ТЕКСТ ::
══════════

Кто и как может ему помочь? Елена Петровна перебрала в уме своих многочисленных знакомых — кому из них можно доверить такое непростое дело? Очень скоро решила: надо посоветоваться с Тучапскими, они люди, подходящие по всем статьям. Старые революционеры-конспираторы, большевики-ленинцы, друзья Н. К. Крупской—уж они-то подскажут, как надо поступить, К тому же, они немного знают Сашу, видели его, заходя в гости к Елене Петровне, а Вера Григорьевна Тучапская (урожденная Крыжановская) —её давнишняя и верная подруга.

Вера Григорьевна выслушала Елену Петровну и поняла, что дело действительно обстоит непросто. Клеймо белого офицера в 1921 году ничего хорошего не сулило, тут она разделяла опасения пасынка Е. П. Кареевой. Но она понимала и другое — без документов сейчас долго не прожить, нужно срочно что-то предпринять. Она постаралась успокоить Елену Петровну, обещая обязательно что-нибудь придумать.

Через несколько дней В. Г. Тучапская пришла к Елене Петровне, когда Нина уже спала, и принесла документы на имя Юрия Васильевича Кондратюка, объяснив их происхождение. Была Вера Григорьевна Тучапская в те годы педагогом, работала в одной из первых советских школ Киева. Там же, в киевской совшколе № 50, преподавал словесность её товарищ, мягкий, добрый и интеллигентный человек — Владимир Васильевич Кондратюк. Сравнительно недавно он похоронил в Киеве своего брата, Юрия Васильевича, который был на три года младше Александра Шаргея. В. Г. Тучапская решила
использовать для спасения Саши Шаргея документы скончавшегося брата Владимира Васильевича. Но согласится ли он? В разговоре тет-а-тет, на который она его вызвала, рассказала ему все, что знала от Елены Петровны, и высказала свою просьбу. Владимир Васильевич, подумав, согласился и вскоре принес документы, оставшиеся от брата. Договорившись держать все это в строжайшем секрете, они разошлись.

══════════

ИСХОДНЫЕ ДАННЫЕ ::
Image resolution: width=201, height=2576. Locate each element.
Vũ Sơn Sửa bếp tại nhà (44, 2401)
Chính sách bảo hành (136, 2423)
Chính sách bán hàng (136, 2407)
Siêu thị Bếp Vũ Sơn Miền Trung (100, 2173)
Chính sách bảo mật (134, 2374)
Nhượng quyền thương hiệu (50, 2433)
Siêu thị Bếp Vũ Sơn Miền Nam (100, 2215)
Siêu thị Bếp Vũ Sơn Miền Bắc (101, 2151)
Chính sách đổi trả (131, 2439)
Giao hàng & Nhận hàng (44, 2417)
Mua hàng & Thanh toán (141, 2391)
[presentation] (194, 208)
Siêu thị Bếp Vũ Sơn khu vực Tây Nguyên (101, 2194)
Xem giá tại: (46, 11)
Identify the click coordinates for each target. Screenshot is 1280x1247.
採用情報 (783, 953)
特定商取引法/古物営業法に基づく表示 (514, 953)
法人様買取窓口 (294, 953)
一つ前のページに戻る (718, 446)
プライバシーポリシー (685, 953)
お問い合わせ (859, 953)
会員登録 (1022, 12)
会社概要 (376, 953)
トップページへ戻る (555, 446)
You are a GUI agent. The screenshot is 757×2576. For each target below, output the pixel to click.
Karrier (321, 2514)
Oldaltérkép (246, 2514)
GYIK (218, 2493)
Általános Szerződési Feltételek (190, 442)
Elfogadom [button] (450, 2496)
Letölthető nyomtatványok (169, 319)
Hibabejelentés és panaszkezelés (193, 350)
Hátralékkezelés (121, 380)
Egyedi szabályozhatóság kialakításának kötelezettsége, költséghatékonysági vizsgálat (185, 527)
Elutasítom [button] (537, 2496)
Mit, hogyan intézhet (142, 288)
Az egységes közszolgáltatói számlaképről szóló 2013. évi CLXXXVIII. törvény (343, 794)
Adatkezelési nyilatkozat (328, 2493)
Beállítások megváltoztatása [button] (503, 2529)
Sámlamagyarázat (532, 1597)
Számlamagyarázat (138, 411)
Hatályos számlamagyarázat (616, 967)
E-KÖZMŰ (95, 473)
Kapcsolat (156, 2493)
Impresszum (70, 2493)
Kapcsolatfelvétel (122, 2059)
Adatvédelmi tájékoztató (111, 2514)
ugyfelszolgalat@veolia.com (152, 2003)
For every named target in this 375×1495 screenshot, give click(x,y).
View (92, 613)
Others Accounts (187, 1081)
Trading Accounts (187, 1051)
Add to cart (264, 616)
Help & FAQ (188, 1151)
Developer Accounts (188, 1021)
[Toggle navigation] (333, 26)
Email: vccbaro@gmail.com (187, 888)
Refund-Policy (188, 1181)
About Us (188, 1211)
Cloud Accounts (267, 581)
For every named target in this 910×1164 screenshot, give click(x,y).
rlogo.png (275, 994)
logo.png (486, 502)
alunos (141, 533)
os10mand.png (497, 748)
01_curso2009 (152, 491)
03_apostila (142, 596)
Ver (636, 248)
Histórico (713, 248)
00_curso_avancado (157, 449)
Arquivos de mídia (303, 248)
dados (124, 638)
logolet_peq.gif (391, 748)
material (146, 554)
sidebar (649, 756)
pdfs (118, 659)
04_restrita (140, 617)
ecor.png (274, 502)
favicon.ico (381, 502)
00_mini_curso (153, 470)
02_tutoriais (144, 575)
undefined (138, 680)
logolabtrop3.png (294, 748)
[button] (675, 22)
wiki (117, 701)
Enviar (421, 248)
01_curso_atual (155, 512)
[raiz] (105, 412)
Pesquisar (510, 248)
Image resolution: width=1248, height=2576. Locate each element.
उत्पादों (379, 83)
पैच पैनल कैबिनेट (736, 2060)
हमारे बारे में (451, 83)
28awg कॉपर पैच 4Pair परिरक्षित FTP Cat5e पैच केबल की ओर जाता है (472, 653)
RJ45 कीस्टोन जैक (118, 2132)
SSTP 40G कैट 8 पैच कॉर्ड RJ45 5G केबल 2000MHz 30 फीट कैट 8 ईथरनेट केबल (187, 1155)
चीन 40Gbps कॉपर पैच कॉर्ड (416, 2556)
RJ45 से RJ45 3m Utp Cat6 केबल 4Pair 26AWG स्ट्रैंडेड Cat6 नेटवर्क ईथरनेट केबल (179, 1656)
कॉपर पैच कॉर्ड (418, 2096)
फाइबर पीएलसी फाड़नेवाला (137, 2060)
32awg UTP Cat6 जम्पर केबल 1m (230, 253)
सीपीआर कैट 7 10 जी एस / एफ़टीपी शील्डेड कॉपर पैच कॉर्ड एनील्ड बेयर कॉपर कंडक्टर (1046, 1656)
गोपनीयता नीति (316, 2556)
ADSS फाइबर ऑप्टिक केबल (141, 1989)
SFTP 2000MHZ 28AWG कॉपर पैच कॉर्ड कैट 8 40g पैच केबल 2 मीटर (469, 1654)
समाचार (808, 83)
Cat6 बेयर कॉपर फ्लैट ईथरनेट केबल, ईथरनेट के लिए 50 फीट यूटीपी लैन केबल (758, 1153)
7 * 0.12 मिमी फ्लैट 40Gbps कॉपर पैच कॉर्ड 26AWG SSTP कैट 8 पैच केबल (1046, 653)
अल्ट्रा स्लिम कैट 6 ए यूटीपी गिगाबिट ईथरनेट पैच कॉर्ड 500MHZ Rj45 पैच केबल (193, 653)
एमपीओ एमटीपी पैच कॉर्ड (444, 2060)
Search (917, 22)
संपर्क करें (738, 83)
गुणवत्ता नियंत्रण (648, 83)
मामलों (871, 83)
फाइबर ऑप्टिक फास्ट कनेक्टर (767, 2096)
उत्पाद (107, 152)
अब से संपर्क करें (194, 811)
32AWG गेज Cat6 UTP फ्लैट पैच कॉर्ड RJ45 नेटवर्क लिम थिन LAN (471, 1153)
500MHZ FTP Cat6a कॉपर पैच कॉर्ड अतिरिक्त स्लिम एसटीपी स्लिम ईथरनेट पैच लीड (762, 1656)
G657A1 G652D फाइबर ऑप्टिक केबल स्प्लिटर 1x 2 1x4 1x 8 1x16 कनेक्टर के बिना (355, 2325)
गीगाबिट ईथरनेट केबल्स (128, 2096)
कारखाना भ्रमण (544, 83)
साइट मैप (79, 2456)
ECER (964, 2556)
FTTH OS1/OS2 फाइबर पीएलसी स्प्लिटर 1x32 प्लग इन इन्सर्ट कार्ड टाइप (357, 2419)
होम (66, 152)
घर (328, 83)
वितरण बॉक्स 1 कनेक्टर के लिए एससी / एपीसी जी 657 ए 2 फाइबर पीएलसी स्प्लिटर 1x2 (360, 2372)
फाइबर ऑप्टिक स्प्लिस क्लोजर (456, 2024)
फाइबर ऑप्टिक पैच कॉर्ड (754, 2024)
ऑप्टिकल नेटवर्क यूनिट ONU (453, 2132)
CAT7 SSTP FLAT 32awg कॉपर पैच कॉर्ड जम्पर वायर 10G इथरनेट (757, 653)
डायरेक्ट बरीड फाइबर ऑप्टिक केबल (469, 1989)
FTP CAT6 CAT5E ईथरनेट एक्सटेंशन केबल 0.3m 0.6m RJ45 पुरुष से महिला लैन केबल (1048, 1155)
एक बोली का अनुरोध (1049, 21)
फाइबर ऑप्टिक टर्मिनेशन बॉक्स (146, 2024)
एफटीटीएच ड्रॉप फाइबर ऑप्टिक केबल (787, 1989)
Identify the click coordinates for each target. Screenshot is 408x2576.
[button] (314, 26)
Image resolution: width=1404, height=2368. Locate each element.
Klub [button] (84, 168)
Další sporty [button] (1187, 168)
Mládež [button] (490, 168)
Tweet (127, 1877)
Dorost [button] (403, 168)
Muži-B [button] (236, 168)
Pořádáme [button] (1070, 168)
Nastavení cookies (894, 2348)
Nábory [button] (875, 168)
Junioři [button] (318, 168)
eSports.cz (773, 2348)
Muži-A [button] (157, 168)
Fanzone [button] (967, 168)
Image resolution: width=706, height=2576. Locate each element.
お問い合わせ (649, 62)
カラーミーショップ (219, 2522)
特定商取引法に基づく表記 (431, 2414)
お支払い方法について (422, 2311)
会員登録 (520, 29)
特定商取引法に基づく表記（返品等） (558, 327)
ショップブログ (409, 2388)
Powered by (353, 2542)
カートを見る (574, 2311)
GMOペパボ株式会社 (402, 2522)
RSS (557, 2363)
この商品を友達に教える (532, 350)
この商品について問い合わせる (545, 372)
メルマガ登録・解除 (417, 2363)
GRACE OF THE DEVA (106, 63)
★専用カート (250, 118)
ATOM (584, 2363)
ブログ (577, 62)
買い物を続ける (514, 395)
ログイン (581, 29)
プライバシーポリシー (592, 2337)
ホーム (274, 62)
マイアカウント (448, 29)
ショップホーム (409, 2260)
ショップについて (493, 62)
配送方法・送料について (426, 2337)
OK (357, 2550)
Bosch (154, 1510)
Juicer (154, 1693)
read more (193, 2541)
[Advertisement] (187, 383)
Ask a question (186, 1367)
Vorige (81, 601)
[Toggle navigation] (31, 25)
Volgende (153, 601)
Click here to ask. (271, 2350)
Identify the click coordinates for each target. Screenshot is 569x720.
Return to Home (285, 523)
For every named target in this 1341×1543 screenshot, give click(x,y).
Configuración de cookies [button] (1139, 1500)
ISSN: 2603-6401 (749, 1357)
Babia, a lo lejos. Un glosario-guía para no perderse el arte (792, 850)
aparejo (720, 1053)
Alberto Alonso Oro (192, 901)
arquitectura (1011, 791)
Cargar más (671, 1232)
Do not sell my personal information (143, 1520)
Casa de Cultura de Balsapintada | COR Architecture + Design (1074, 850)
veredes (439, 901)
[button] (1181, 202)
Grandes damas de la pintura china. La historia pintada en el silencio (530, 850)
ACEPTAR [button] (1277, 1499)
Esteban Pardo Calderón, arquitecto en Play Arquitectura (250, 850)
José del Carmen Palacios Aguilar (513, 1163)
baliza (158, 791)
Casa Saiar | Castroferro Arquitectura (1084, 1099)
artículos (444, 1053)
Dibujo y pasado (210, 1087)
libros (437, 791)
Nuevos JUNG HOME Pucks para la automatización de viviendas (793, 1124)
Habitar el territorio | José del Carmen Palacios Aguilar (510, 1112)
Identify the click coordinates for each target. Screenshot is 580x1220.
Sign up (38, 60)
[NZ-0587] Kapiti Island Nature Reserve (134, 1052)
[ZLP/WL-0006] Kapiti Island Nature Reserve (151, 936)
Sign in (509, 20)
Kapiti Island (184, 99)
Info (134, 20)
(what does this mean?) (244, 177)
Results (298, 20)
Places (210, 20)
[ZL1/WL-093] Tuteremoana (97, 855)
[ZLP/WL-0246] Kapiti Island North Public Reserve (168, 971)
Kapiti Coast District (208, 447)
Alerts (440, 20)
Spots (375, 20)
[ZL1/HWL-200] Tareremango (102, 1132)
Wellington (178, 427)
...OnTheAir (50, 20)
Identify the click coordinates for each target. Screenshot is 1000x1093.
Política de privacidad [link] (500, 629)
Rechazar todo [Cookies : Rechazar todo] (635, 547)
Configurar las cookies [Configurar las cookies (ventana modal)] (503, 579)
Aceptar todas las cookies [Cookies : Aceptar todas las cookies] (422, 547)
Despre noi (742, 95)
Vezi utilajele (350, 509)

══════════

ВОПРОСЫ ::
**a)** Изложите содержание отрывка в двух предложениях.
**b)** Пожалуйста, измените в отрывке фрагмент, начиная с «Вера Григорьевна выслушала» и вниз до «обязательно что-нибудь придумать.»: замените «Вера Григорьевна» на «В. Г. Тучапская» и приведите весь этот фрагмент с заменой.

ОТВЕТЫ ::
**a)** Елена Петровна обратилась за помощью к своей давней подруге Вере Григорьевне Тучапской: Саше нужны были документы, а клеймо белого офицера в 1921 году ничего хорошего не сулило. Тучапская поговорила со своим товарищем Владимиром Васильевичем Кондратюком, и он согласился отдать документы своего умершего брата Юрия Васильевича для спасения Саши Шаргея.

**b)**
В. Г. Тучапская выслушала Елену Петровну и поняла, что дело действительно обстоит непросто. Клеймо белого офицера в 1921 году ничего хорошего не сулило, тут она разделяла опасения пасынка Е. П. Кареевой. Но она понимала и другое — без документов сейчас долго не прожить, нужно срочно что-то предпринять. Она постаралась успокоить Елену Петровну, обещая обязательно что-нибудь придумать.